Tuesday, August 8, 2017

Crisalida - Salvador Dali and the Game Changing Drug





Dali's Crisalida Installation







 Like most folks I'd never heard of the drug Miltown, and was never aware of a Salvador Dali painting entitled Crisalida that promoted this drug.

The pharmaceutical name is Meprobamate  invented by Frank Berger in the 40s and marketed as Miltown by Wallace Laboratories and Equanil by Wyeth including many other companies. It was the most popular minor tranquilizer but was replaced by the benzodiazepines, and all the others existing today such as Zoloft, Valium,  Flurazepam, Clonazepam, Diazepam just to name a few.


What was very curious, was that Salvador Dali's wife, Gala, frequently used this sedative/tranquilizer, and  was coined one of the many "Miltown Wives". She came up with the idea of approaching the pharmaceutical company, urging them to commission her husband Salvador to create a painting championing the great advantages of using Meprobamate to cope with anxiety.

I found this information today after listening to a compelling CBC Radio Summer series "On Drugs"hosted by Geoff Turner. The episode was all about a drug called Miltown.

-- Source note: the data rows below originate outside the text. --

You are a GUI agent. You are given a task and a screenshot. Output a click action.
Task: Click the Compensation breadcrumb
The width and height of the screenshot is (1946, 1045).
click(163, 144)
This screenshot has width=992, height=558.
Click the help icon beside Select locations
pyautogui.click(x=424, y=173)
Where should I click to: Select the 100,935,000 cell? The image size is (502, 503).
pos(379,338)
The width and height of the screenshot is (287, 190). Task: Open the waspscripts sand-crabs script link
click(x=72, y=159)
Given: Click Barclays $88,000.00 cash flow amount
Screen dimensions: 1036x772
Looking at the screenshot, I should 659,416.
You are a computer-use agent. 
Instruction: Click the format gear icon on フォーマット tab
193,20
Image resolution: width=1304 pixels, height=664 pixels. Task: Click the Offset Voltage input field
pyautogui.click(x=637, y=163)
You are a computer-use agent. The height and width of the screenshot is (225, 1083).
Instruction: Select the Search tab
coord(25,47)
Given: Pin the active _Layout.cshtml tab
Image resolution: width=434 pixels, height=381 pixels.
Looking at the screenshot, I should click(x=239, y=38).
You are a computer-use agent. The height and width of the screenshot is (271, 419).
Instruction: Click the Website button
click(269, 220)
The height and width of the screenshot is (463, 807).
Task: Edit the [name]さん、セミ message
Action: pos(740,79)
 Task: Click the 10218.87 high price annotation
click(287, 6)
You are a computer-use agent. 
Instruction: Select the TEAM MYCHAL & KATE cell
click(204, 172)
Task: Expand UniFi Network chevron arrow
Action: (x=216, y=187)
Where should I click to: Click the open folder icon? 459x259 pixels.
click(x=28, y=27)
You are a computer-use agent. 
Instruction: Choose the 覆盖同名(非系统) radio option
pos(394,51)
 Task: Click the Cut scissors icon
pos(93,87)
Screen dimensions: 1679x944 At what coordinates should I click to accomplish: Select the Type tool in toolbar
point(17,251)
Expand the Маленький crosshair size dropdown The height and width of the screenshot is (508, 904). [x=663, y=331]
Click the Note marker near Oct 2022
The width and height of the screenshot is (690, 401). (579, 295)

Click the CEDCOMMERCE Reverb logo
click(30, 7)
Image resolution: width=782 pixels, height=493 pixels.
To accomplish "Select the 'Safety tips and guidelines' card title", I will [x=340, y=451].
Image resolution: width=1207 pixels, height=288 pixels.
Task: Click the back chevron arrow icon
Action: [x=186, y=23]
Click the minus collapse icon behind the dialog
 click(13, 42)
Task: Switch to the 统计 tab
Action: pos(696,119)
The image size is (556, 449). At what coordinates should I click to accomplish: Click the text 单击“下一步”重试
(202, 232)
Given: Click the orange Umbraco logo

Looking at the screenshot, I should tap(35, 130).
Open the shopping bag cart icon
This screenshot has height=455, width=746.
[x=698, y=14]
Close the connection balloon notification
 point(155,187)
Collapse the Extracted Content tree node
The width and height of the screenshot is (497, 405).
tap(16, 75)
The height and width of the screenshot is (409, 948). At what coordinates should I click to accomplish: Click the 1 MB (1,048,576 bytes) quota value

This drug dramatically changed the face of North American culture by normalizing the regular use of pharmaceuticals in order to find relief from the malaise of anxiety and sleepless nights, etc. Needless to say there was a load of profit made and continues to be the case with big pharmaceutical companies, that have become like legalized drug pushers.

After listening to this interesting program On Drugs today, I went on the big Google hunt to find out about this elusive painting by Dali and came across a blog site by a book collector of Salvador Dali's art work.


Aldous Huxley once predicted that in the future there would be many chemicals developed  "capable of changing the quality of human consciousness." This may be true but unfortunately in my opinion it hasn't been generally, for the better.